Exercise description
Would you reproduce every record exactly, leaving out the pictures?

Screenshot grounding data
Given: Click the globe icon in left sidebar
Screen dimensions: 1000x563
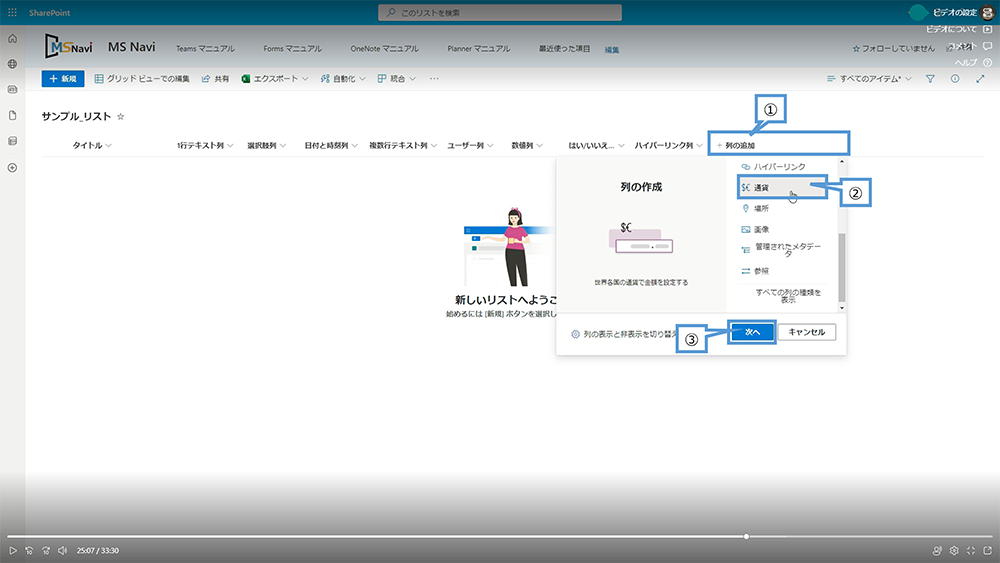Looking at the screenshot, I should point(12,64).
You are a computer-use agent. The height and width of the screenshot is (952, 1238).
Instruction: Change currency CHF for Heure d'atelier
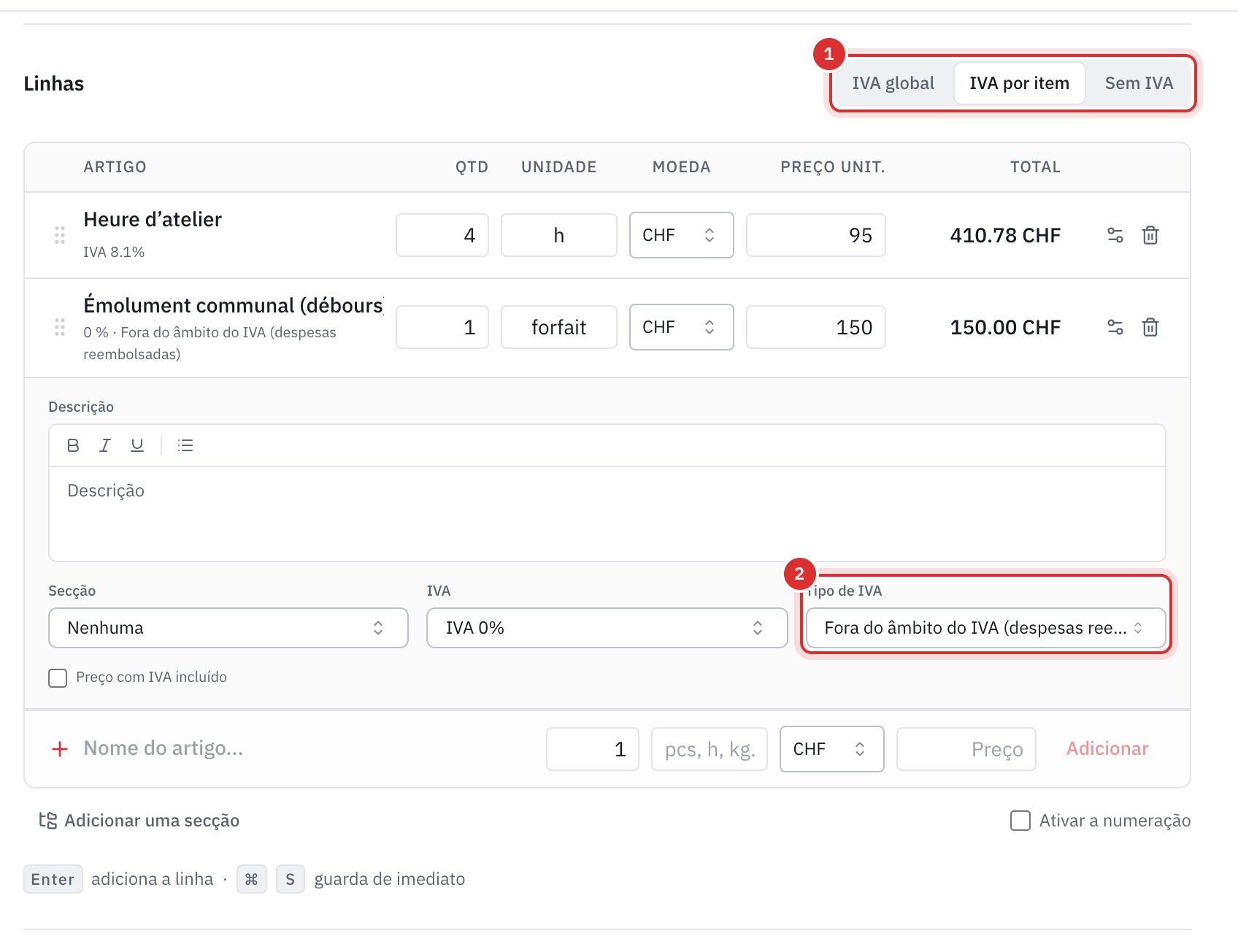682,235
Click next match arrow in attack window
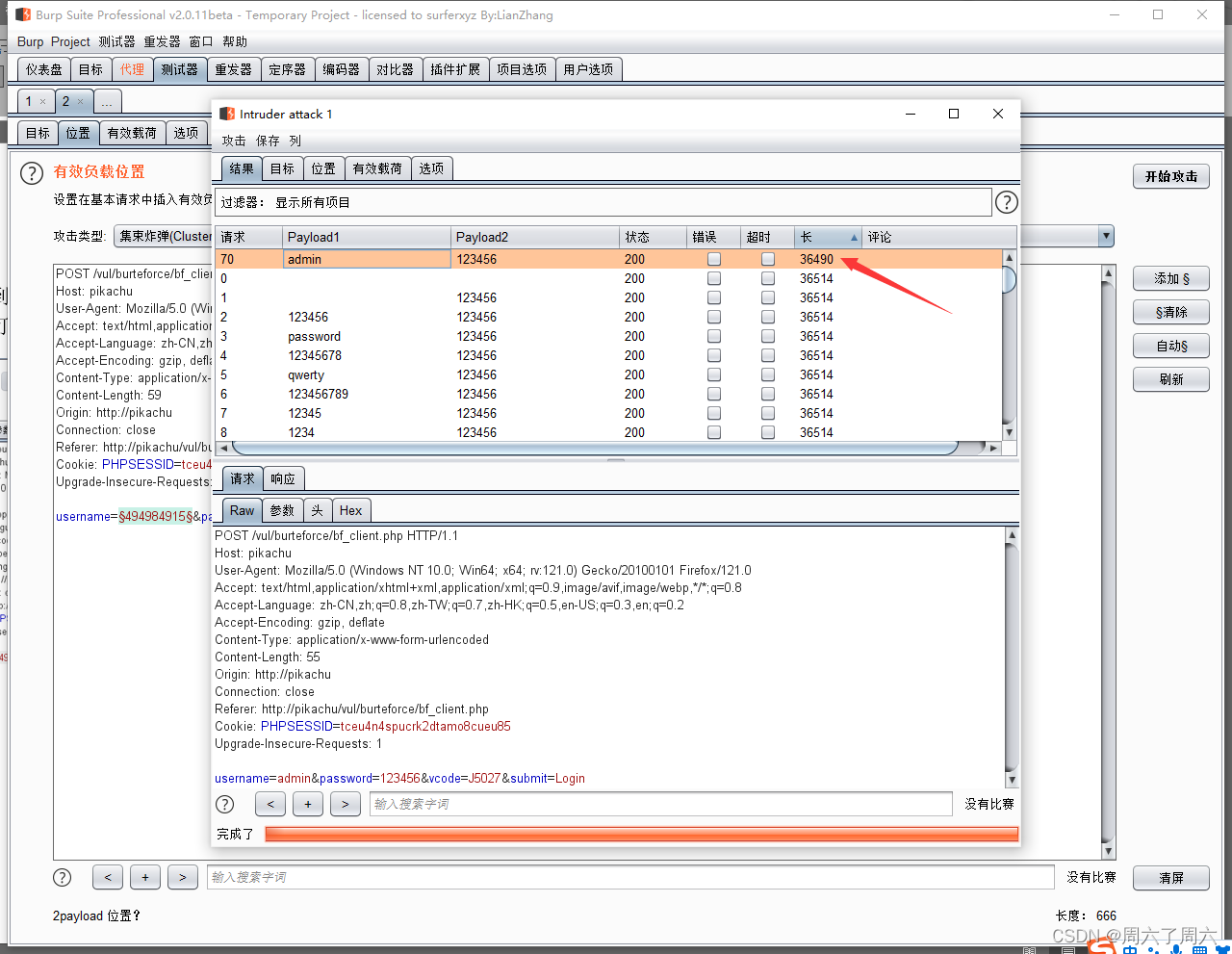The image size is (1232, 954). [345, 804]
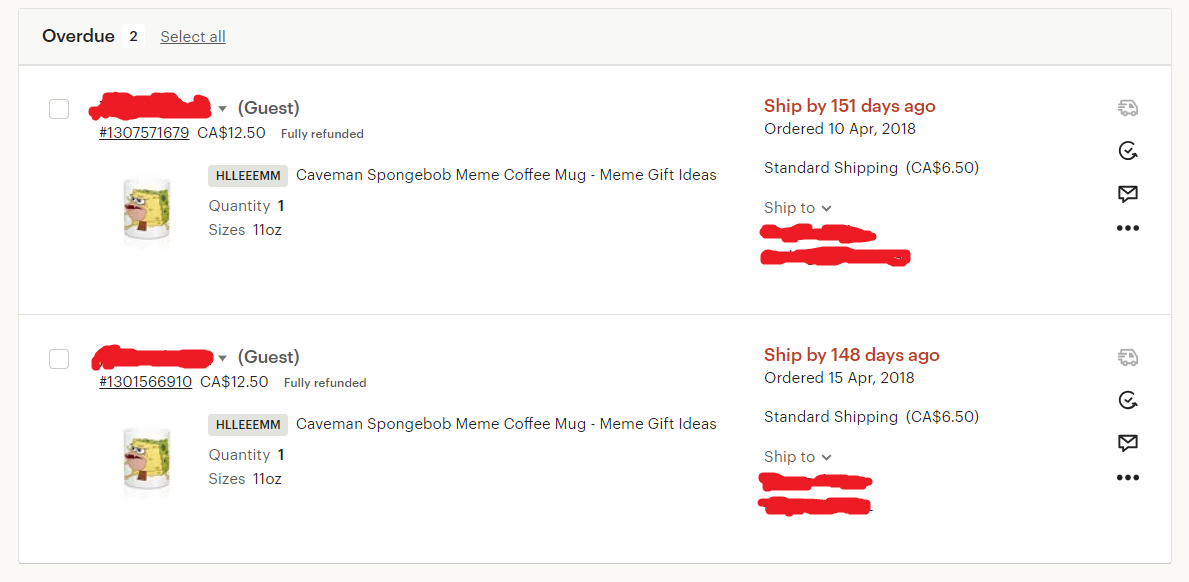Screen dimensions: 1189x582
Task: Expand Ship to address for the 10 Apr order
Action: coord(798,208)
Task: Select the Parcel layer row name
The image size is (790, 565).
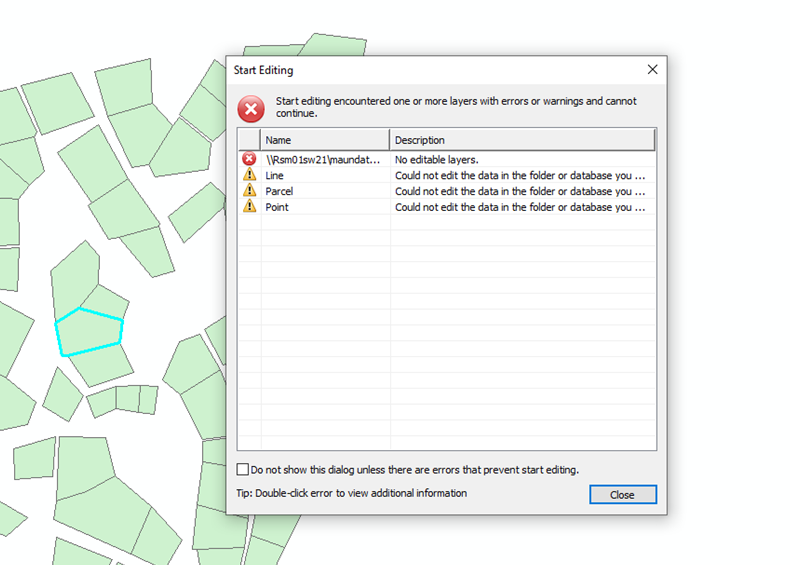Action: (x=279, y=191)
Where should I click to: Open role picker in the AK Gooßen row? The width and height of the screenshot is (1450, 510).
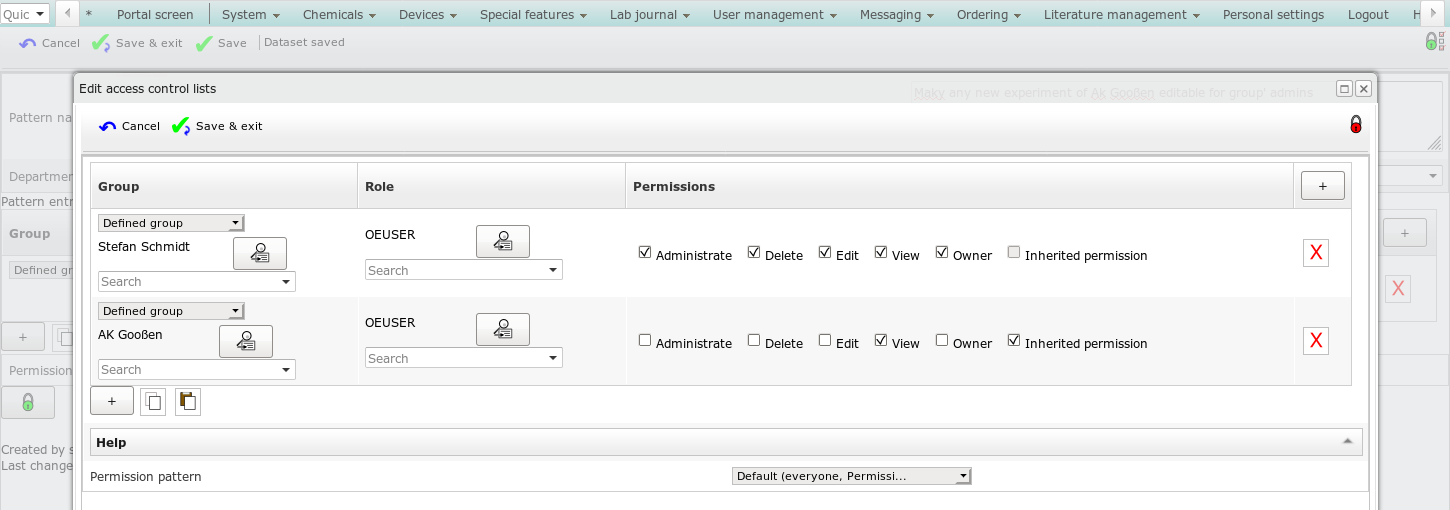coord(502,330)
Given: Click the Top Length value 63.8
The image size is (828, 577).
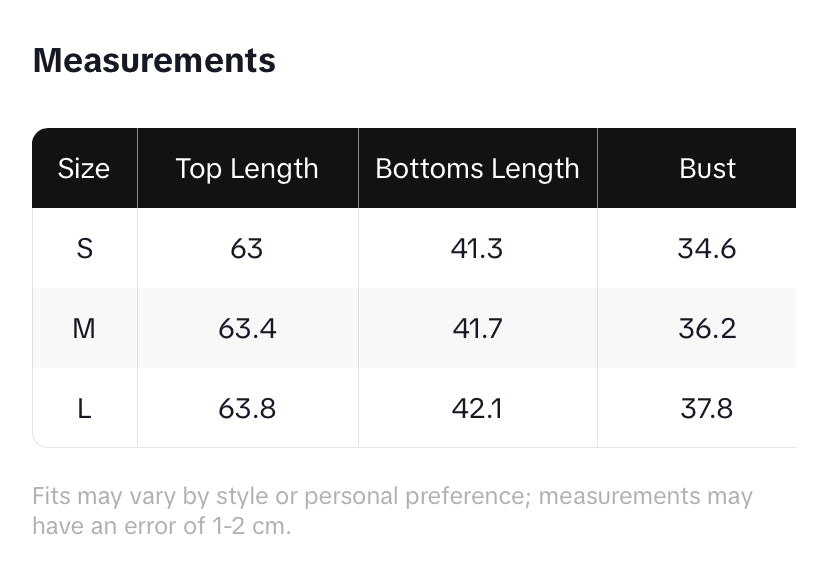Looking at the screenshot, I should pyautogui.click(x=247, y=408).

Result of the task
Given: Click the globe icon in left sidebar
Screen dimensions: 1000x563
Looking at the screenshot, I should point(12,64).
You are a computer-use agent. The height and width of the screenshot is (952, 1238).
Instruction: Change currency CHF for Heure d'atelier
682,235
Click next match arrow in attack window
The image size is (1232, 954). [345, 804]
Screen dimensions: 1189x582
Task: Expand Ship to address for the 10 Apr order
Action: coord(798,208)
Task: Select the Parcel layer row name
The image size is (790, 565).
Action: (x=279, y=191)
Where should I click to: Open role picker in the AK Gooßen row? The width and height of the screenshot is (1450, 510).
coord(502,330)
Given: Click the Top Length value 63.8
The image size is (828, 577).
Looking at the screenshot, I should pyautogui.click(x=247, y=408).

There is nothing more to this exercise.